It aint me shane.. the SOB stole my name!!!!!!!! Just messin. But seriously. Their can only be one rabbit around these parts... :twisted: :twisted: :twisted:


----------



## bwhntr (Sep 12, 2007)

****...my bad!


----------



## TEX-O-BOB (Sep 12, 2007)

MarkM said:


> +1 On the Badlands 2200, I have had one for a couple years know and it works well. The pack I really loved was the old Colman Dwight Schuh pack. I wore the heck out of mine and it is still a great pack although I have been using the newer Badlands.
> 
> Mark


Man, I thought I was the only one that still had one of those old Dwight Schuh packs!  I bought one of the first ones to hit Utah when he came to BWB to give a back country mule deer hunting seminar back in 1986. He had two packs with him for sale and I bought one of em. Been using it ever since.
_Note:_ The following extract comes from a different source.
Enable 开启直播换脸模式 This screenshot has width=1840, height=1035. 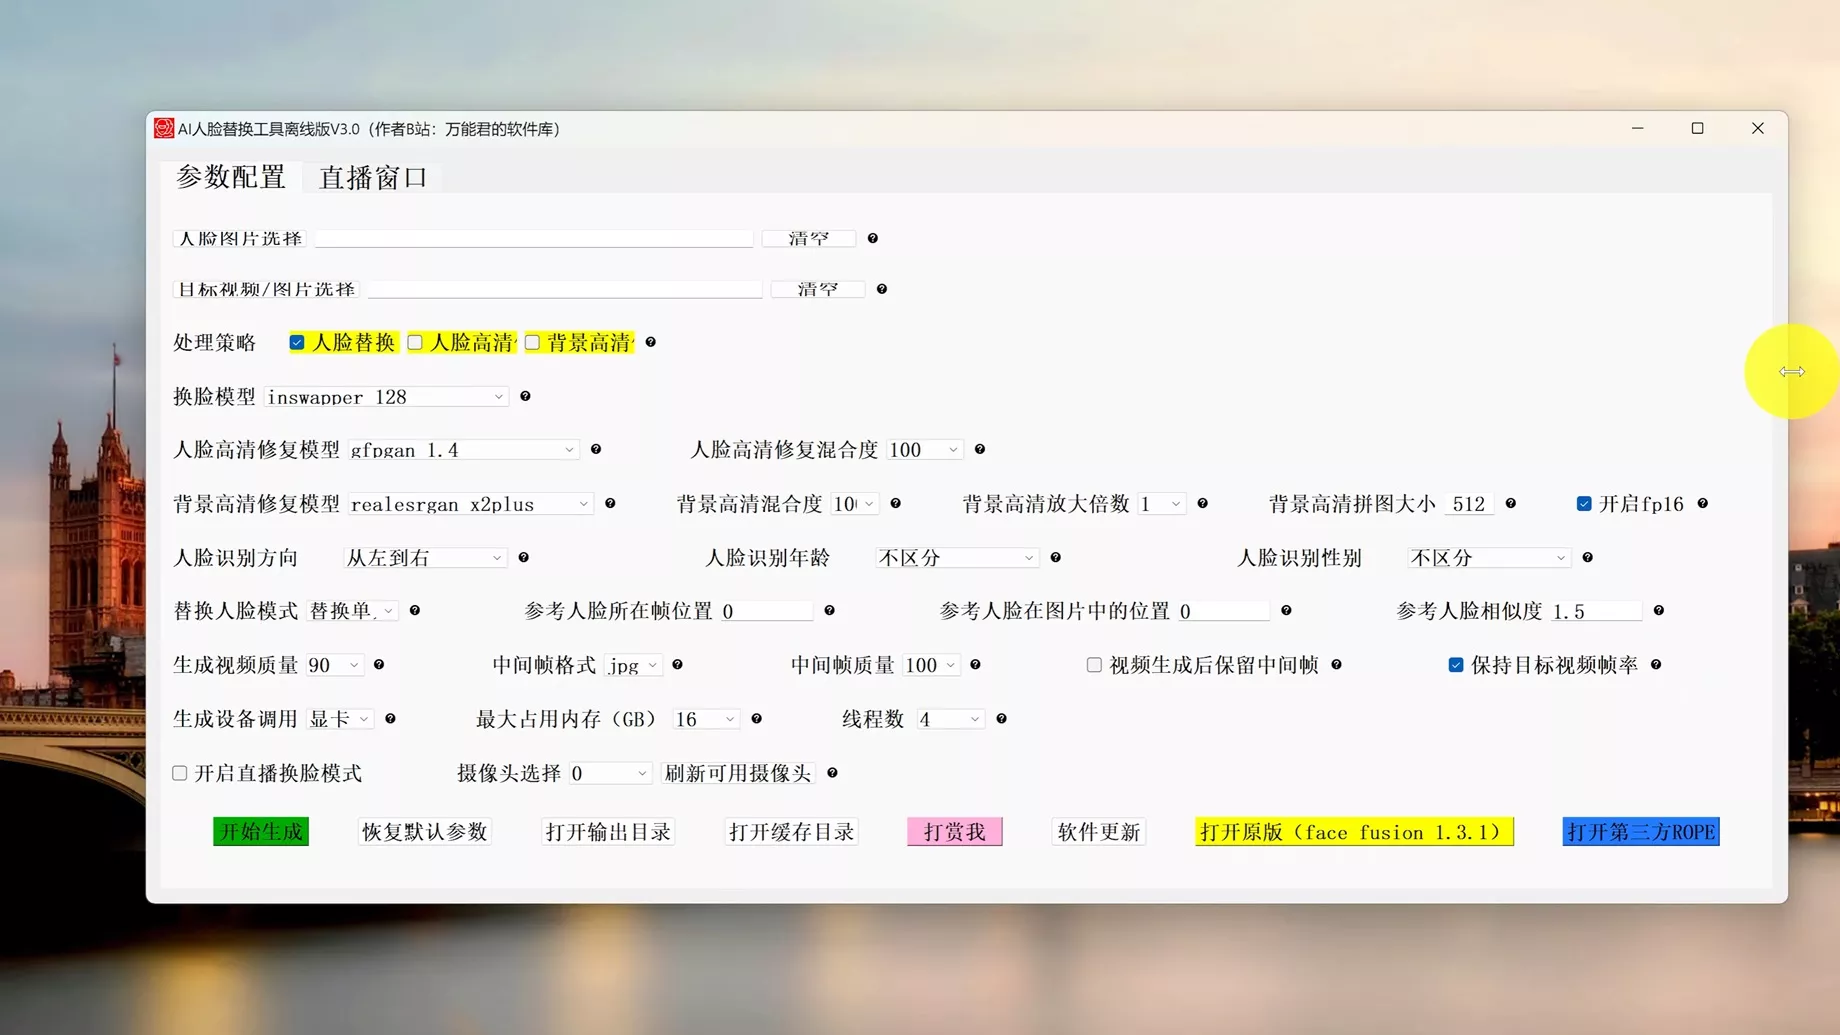tap(179, 772)
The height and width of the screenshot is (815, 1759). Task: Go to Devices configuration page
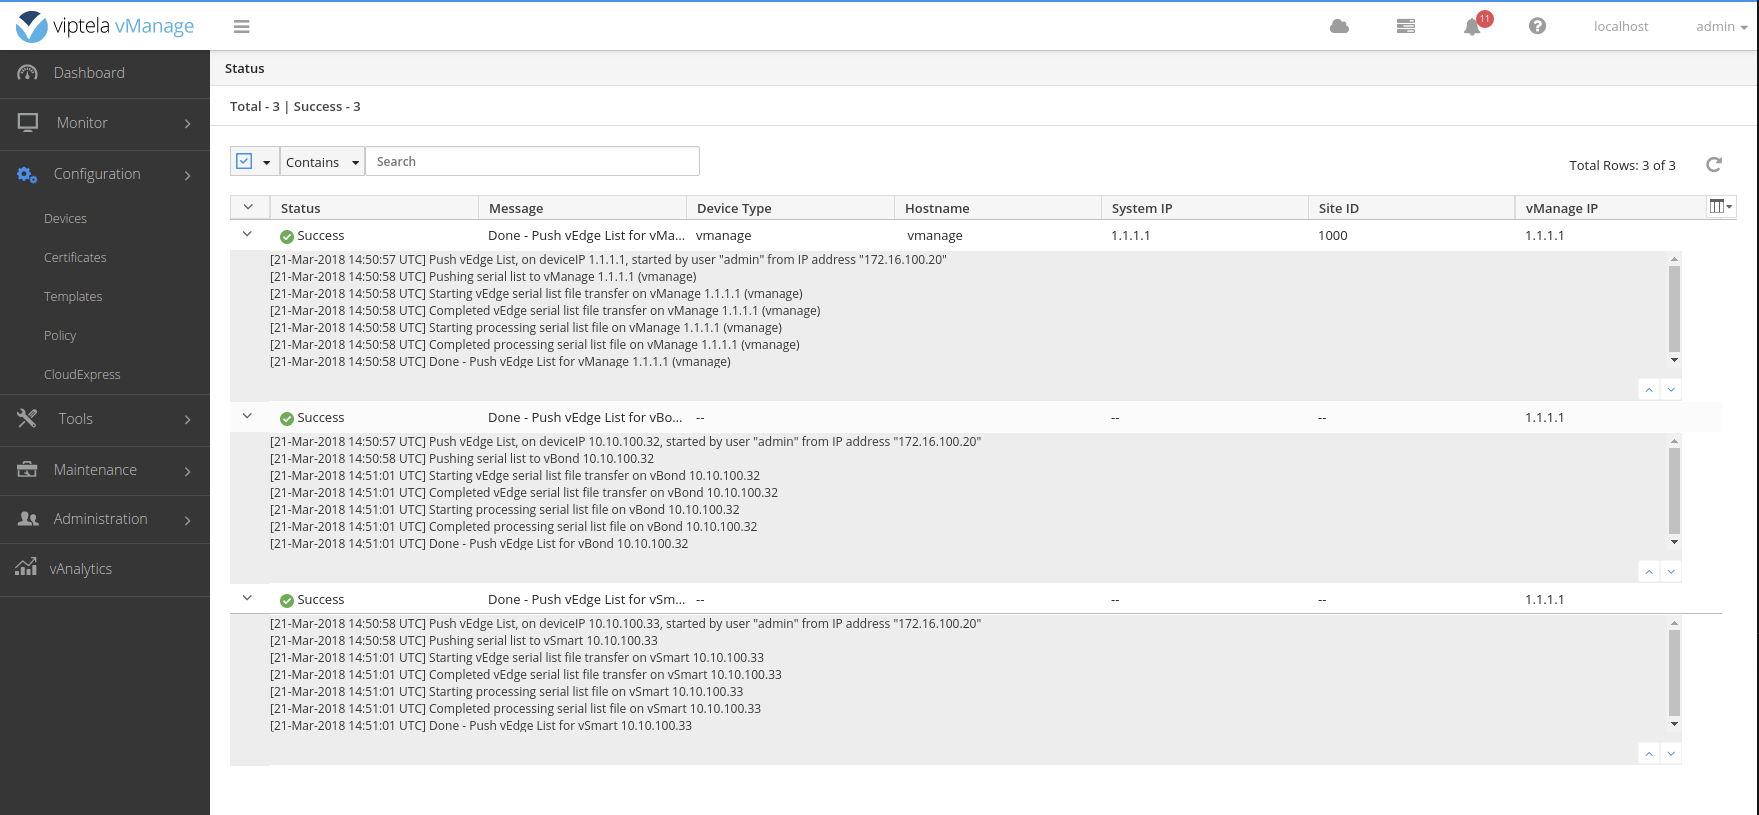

That old Peak1 frame has seen the days... Now it's my tree stand hauling pack and I use badlands for everything else.


----------



## bwhntr (Sep 12, 2007)

Here is a good deal on a 2200 on KSL.

http://www.ksl.com/index.php?nid=218&ad=7044099&cat=225&lpid=


----------



## MarkM (Sep 7, 2007)

TEX-O-BOB said:


> MarkM said:
> 
> 
> > +1 On the Badlands 2200, I have had one for a couple years know and it works well. The pack I really loved was the old Colman Dwight Schuh pack. I wore the heck out of mine and it is still a great pack although I have been using the newer Badlands.
> ...


I bought mine from Dwight sometime in 90 or 91 when he came to Salt Lake for the Elk Foundation. It was and is a great pack. I have packed out several critters with it over the years. I have retired it but it still is ready to pack out a big muley if required!

Mark


----------